"""

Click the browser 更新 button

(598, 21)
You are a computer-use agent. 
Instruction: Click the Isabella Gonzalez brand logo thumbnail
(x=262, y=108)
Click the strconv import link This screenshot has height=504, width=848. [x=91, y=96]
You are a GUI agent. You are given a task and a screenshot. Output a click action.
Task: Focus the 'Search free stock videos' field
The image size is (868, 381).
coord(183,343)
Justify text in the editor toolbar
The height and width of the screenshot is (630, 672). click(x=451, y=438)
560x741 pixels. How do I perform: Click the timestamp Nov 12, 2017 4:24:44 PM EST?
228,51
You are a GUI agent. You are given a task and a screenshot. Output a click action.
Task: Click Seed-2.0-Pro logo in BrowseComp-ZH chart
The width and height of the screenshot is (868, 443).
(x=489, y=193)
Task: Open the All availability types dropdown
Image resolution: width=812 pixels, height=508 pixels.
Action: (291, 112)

"""
"""

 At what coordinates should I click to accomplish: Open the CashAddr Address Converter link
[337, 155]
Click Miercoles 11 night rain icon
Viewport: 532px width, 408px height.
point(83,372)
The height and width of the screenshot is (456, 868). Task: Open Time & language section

"""

### THE PROBLEM
Scan the lines above for "At what coordinates" and for "The height and width of the screenshot is (456, 868).". Repeat exactly the line holding each of them and every line in between.

### ANSWER BOX
 At what coordinates should I click to accomplish: Open the CashAddr Address Converter link
[337, 155]
Click Miercoles 11 night rain icon
Viewport: 532px width, 408px height.
point(83,372)
The height and width of the screenshot is (456, 868). Task: Open Time & language section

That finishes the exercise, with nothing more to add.